Hive Kafka Integration

Info

This article was originally written in Korean and has been translated using ChatGPT.

Overview

Hive is a data warehouse software that allows for reading and writing large volumes of data stored in Hadoop using SQL syntax.
In simple terms, it can be thought of as a large-scale data processing database operating on Hadoop.

By default, it supports HDFS and offers an open DataSourcing feature that allows access to Hbase or other DBMS. It also supports Kafka, which is widely used as a Message Queue.
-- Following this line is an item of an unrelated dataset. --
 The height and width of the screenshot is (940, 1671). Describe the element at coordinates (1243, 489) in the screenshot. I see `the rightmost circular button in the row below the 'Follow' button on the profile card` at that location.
In this series, I will document the configuration for integrating Hive with Kafka, as well as the process of reading and writing messages.
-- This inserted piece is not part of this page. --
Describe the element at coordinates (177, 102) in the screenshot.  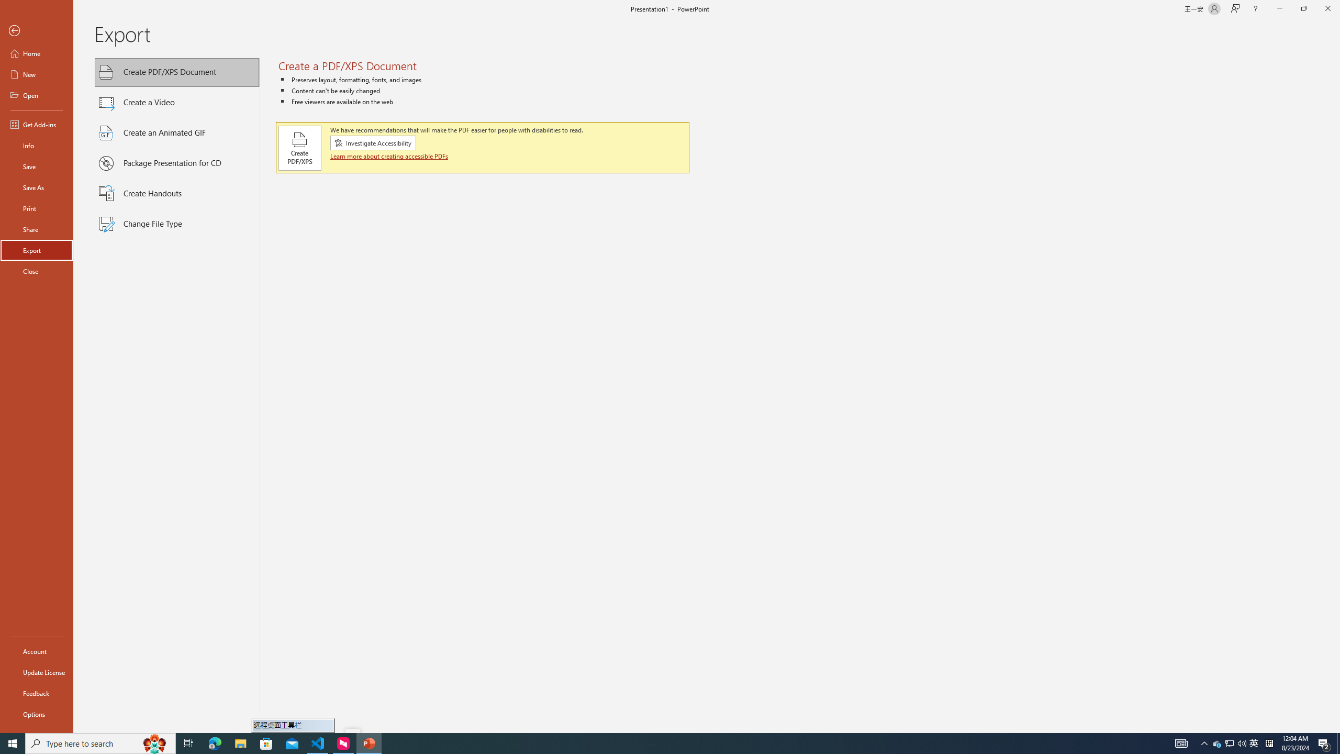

In this article, the focus is on the necessary configurations and essential information for use.
If you are interested in usage examples, please read the next article.
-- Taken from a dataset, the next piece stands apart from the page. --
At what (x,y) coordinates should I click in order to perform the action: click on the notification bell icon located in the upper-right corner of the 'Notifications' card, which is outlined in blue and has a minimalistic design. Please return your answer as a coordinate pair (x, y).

This was written based on the official document
Although it is not stated in the document, I intend to detail additional information required for use and examples that I personally tested.

This was done in Hive version 3.x.

Install

In fact, no separate installation is required.
As you may know if you’ve looked at the official documentation, it’s already built into Hive.
While it might be hard to imagine, you can integrate with Kafka using SQL.

Create Table

To integrate Hive and Kafka, a linkage must be created.
Just as in Spring, you can easily create a connection using Binder and Binding, in Hive, you can do this using StorageHandler.
You can specify StorageHandler when defining a table. Additionally, with some more configurations, you can use it seamlessly.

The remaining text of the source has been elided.